Statistically speaking, according to the Bradford-Hill criteria “strength of association”, any risk number below 200 — so a 2-fold increase or 200% relative risk — is not even worth considering as a causal link, but is likely due to confounding factors or bias. Again, meat and cancer have risk values of 17% and 18%.

And yet, the WHO and IARC included red meat with 17% as a type 2A carcinogen (probably carcinogenic to humans) and processed meat with 18% as a type 1 carcinogen (carcinogenic to humans, smoking is type 1 as well).

The problem with dietary advice

To make something clear — a disclaimer if you will — I don’t advocate for or against any particular form of eating or dieting here. I am not a health professional. I don’t want to bash the WHO and IARC here either. These numbers might be true, or even causal.

The question I ask myself is: Why do physicians, doctors, nutritionists, and dieticians use these findings as if they were proven concepts? Why does the WHO present them like they were?
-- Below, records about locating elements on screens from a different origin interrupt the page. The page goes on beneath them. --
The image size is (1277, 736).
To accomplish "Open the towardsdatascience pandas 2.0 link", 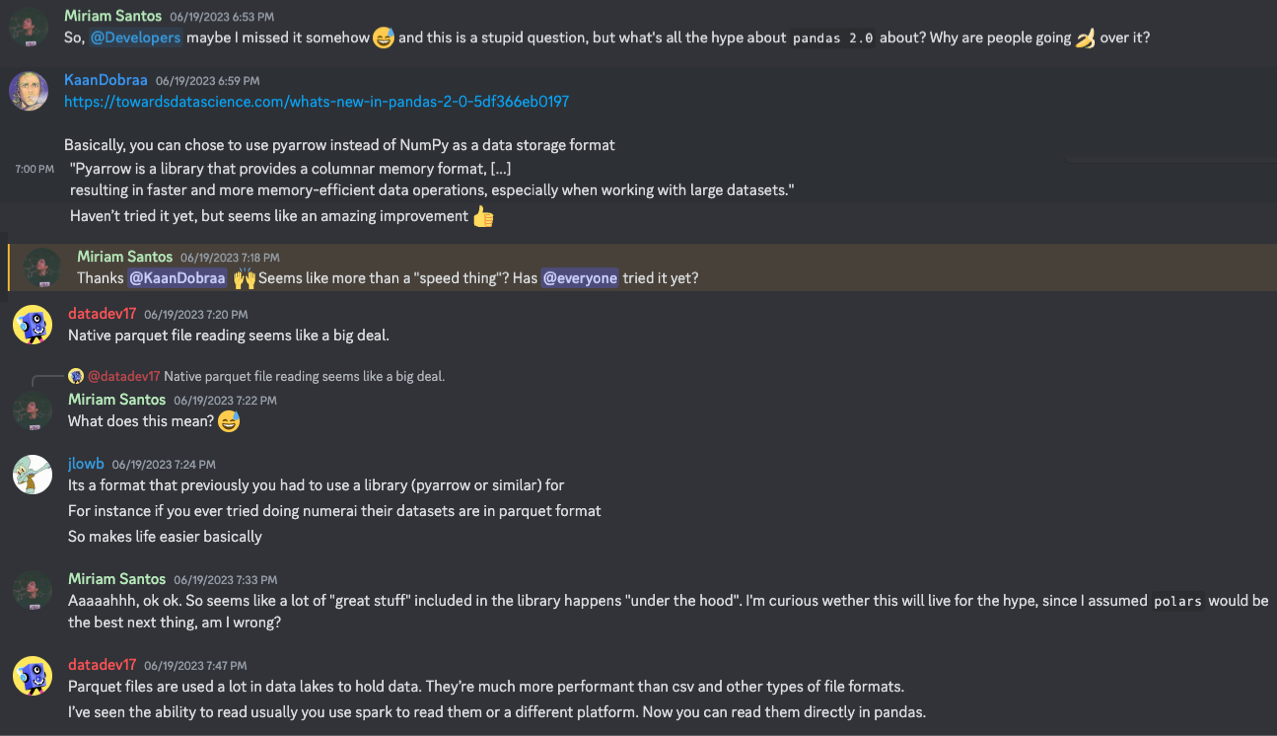I will pos(316,102).
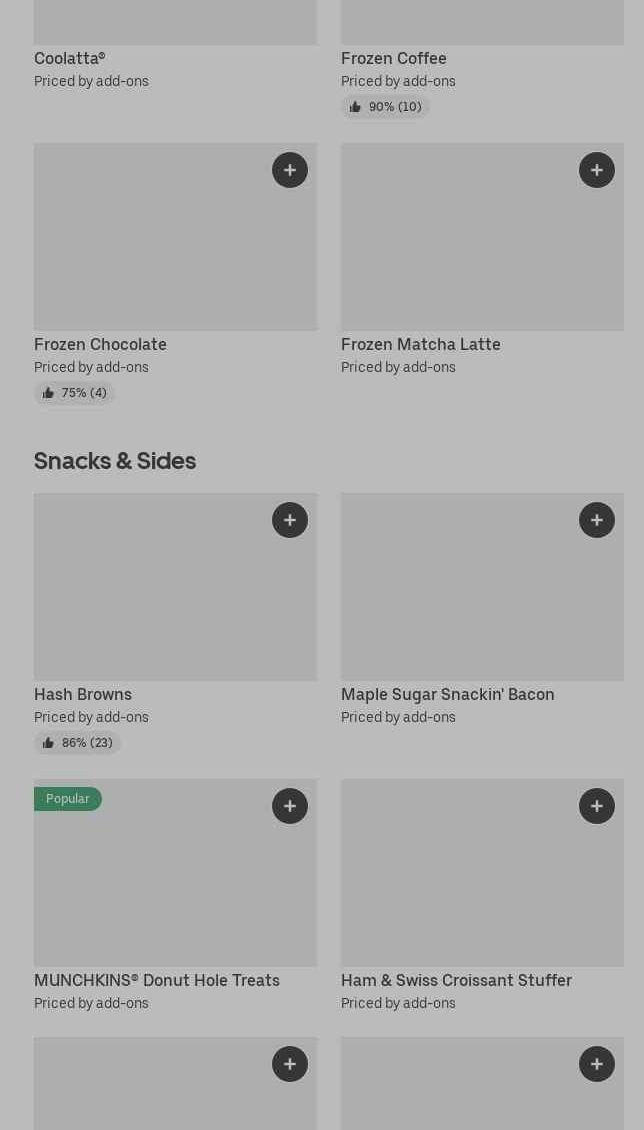Tap plus icon on bottom-left partially visible item
The height and width of the screenshot is (1130, 644).
coord(290,1064)
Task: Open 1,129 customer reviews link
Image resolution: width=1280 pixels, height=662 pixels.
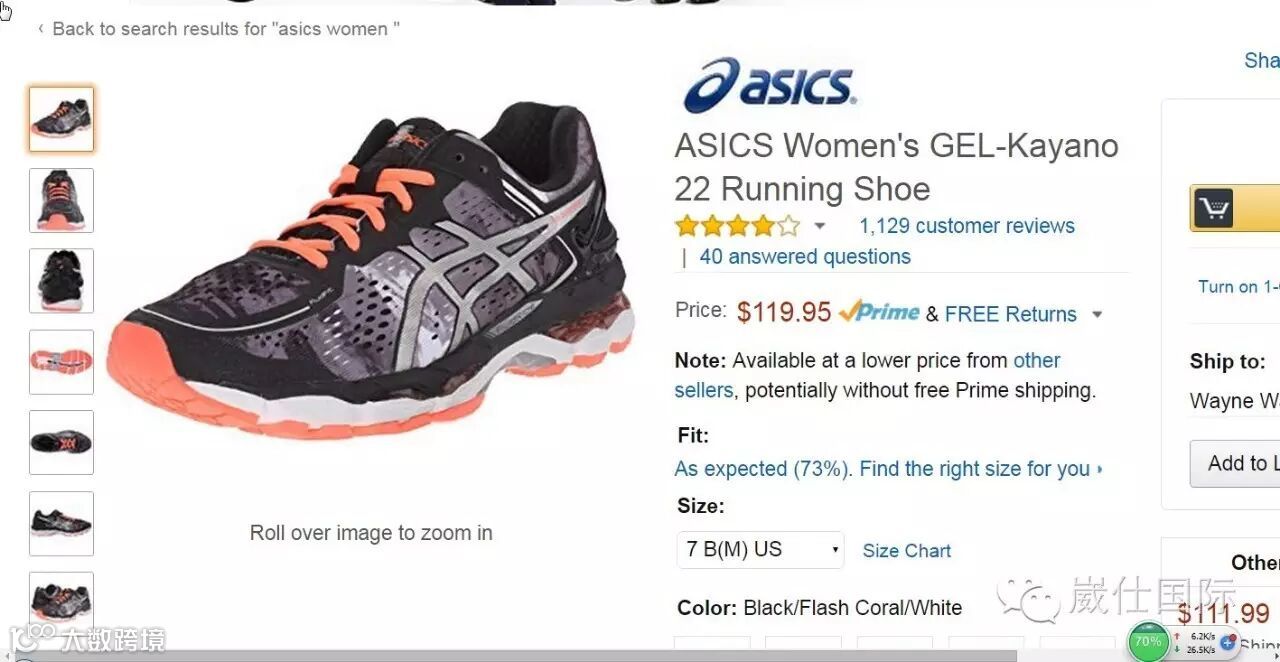Action: click(x=967, y=226)
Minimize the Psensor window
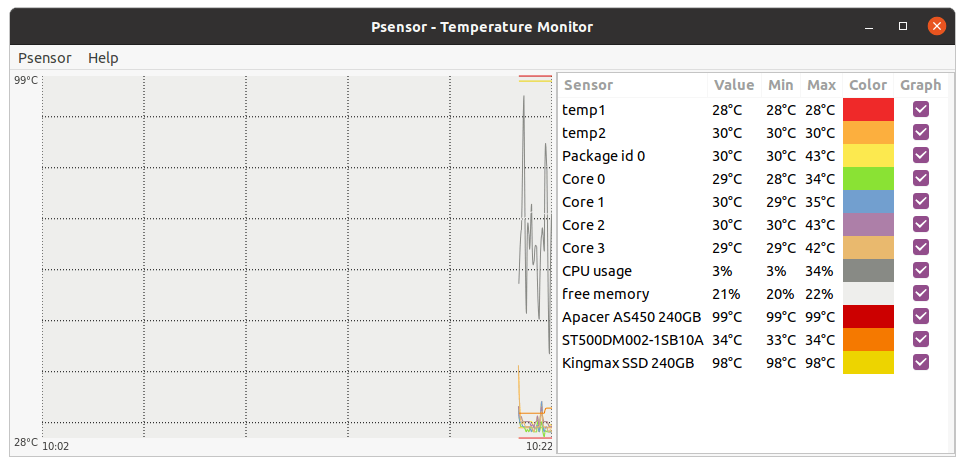Viewport: 965px width, 466px height. point(869,26)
When, in fact, they are not.

Is it because we don’t have anything else. There’s only one other thing for health professionals to say: We don’t know.

Not reassuring but it might be the right answer. Because really, we don’t know what foods cause cancer. Or many of the leading diseases. Hell, they might not even be related to food at all. Don’t quote me on that, please.

Closing thoughts

Sure, this was only one example. But if you dig a little deeper, read more articles, watch videos, or even examine studies yourself, you will find numerous cases like this. Nutritional science is heavily relying on observational studies and epidemiology. And that’s not good. I don’t want to rely on something that’s wrong 80% of the time. Not even if it weren’t life and death decisions. Would you?